Mapisa-Nqakula said on Interface, a current affairs programme on SABC 3, recently that people found without documents would be taken to Lindela and deported. She also said refugees were not deported and that there was no special focus on Zimbabwean deportations.
This is simply untrue. Lawyers for Human Rights has assisted a significant number of refugees threatened with deportation. Further, the South African Police Service is building a new detention centre near Musina for Zimbabweans
found crossing the northern border. In the meantime, such people are being detained in an old sports hall on a nearly abandoned army base. The conditions of this facility are appalling. The lack of services, access to appeals procedures or the asylum process for those wishing to make applications is a direct violation of SA's international obligations and domestic immigration, policing and refugee laws.

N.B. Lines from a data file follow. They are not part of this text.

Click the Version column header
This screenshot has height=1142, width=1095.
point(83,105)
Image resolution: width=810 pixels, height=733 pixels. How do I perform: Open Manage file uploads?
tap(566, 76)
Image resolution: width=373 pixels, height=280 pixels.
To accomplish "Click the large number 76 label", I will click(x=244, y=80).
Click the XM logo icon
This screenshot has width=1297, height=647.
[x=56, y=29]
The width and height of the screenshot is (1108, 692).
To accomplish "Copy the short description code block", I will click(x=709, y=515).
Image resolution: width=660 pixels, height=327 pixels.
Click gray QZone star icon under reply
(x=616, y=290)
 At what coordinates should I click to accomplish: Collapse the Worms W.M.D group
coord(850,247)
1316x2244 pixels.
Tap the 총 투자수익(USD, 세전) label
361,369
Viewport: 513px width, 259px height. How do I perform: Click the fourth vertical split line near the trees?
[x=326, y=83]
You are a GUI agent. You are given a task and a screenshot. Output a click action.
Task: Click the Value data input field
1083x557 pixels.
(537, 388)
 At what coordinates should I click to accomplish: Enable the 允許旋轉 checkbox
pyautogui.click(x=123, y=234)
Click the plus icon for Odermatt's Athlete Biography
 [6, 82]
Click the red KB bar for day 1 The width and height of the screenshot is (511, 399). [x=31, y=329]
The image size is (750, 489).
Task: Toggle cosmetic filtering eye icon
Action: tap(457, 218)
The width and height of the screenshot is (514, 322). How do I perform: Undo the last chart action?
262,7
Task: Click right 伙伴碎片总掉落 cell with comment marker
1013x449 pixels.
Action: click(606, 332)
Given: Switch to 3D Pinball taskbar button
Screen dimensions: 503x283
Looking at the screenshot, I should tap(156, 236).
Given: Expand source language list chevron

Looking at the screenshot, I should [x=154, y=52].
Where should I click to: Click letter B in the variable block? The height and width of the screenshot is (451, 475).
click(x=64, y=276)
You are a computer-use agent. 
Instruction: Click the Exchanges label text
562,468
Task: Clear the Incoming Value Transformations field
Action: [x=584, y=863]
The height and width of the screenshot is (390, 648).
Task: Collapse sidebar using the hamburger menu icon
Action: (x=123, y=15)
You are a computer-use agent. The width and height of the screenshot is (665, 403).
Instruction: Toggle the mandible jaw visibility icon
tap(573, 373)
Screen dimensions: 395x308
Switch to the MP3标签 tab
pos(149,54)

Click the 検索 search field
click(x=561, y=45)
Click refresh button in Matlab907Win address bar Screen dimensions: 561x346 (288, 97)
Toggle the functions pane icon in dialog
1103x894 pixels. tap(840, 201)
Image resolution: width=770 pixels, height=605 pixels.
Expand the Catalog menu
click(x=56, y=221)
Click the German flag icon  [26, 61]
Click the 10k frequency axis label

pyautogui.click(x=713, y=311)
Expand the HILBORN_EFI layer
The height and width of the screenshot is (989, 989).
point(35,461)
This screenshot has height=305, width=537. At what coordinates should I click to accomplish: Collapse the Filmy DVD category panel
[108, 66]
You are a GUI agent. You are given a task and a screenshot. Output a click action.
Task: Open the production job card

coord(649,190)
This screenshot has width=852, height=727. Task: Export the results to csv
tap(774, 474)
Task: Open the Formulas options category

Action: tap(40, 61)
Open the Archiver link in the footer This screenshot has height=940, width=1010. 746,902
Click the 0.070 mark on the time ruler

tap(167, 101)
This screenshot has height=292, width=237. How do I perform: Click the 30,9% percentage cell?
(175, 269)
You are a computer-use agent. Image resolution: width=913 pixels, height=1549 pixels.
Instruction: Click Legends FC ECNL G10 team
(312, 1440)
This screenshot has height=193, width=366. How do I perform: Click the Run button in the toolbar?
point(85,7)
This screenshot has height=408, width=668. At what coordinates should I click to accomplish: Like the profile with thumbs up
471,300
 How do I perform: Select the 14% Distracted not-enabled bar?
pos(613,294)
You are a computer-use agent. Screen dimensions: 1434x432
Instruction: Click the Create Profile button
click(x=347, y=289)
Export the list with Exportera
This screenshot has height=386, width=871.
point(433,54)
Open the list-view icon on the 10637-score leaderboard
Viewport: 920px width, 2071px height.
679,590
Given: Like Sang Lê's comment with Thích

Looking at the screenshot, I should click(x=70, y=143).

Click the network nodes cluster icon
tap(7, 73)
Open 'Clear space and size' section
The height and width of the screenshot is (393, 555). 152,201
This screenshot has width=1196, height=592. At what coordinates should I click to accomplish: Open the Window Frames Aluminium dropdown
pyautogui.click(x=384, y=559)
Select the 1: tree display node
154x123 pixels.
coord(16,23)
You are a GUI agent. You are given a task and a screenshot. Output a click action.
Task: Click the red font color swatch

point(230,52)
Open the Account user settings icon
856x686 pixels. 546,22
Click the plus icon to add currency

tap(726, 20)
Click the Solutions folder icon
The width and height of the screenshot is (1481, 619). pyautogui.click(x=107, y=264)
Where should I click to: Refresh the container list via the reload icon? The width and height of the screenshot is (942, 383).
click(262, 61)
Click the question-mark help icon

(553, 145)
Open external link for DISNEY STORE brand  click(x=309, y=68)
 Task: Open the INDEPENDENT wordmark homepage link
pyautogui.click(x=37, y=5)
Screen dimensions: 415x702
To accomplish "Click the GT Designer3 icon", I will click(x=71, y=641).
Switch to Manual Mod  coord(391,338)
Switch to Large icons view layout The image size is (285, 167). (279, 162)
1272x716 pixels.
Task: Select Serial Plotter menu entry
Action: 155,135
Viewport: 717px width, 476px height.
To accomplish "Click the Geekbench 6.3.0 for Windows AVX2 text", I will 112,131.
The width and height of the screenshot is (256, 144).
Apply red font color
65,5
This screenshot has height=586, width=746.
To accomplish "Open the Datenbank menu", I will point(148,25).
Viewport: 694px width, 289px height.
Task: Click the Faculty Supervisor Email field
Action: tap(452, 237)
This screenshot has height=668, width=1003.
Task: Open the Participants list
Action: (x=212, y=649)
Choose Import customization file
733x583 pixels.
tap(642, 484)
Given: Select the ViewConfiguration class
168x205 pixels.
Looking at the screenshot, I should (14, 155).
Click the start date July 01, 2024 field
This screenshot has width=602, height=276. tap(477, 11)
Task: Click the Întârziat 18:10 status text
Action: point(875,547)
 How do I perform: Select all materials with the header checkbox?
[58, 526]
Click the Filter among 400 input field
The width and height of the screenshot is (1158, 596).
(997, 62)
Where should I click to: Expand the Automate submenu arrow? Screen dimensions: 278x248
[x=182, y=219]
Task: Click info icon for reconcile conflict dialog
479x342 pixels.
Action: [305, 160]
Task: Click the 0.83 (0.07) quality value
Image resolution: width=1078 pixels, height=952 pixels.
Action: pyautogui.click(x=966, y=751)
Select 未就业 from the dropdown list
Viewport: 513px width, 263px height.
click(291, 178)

For example, a person who wishes to apply for asylum must make an application within SA at one of five refugee reception offices located in SA's largest cities. Moreover, our law exempts refugees from prosecution if they have entered SA unlawfully, as long as they intend applying for asylum. This is in recognition of international principles, which acknowledge that most refugees who flee
do not carry travel documents or otherwise fear being refused entry at a border crossing. Detainees at the Musina facility are neither given the opportunity to appeal against their deportation nor to inform an immigration officer of their intention to apply for asylum. The evidence of ongoing detention and deportation of Zimbabwean asylum seekers directly contradicts Mapisa-Nqakula's statement that SA does not deport asylum seekers.
The indiscriminate violence against foreigners in SA, both documented and undocumented, goes against the grain in a country committed to respecting the human rights of all people in SA. Mapisa-Nqakula's insistence that undocumented people will be arrested, detained and deported adds to the climate of intolerance and does not prevent undocumented migration. The overemphasis on immigration control and policing does little to curb xenophobic attacks or to support the duty of the police to protect foreigners against such attacks. Even when the police do intervene, the home affairs department has shown its zealousness to arrest and deport such victims before allowing the police to investigate the attacks.
Acknowledging the extent of the crisis in Zimbabwe is the first step the cabinet must take in order to prevent such human rights abuses. Human rights abuses are not only being committed in Zimbabwe but also in SA, where our government is refusing to recognise its own responsibilities. The result is that the crisis in Zimbabwe has spilled over the borders .
In order to deal with this, the government must take firm action in Zimbabwe and openly recognise that the situation is a symptom of a crisis that has been continuing for nearly a decade.
The government must insist that election results be released immediately and that human rights abuses in Zimbabwe will not go unchecked. The home affairs department must also reveal the plan of action referred to by Mapisa-Nqakula during her interview and allow the public to know how the government plans to deal with the numbers of people crossing the border to escape that crisis.
Finally, the international and domestic obligations on the government require it to introduce a plan of action to protect foreign nationals being assaulted and killed by the communities in which they live. The South African Police Service must investigate attacks against foreign nationals, arrest those involved and charge their own members implicated in such attacks.
Failure to do so puts the lives of people at risk and leads to the impression that those who attack foreign nationals may do so with impunity. If there is no crisis in Zimbabwe, as the government states, then the deaths
of foreign nationals and the lack of a plan to deal with the movement of Zimbabweans into the country is, at the
very least, a human rights crisis in SA.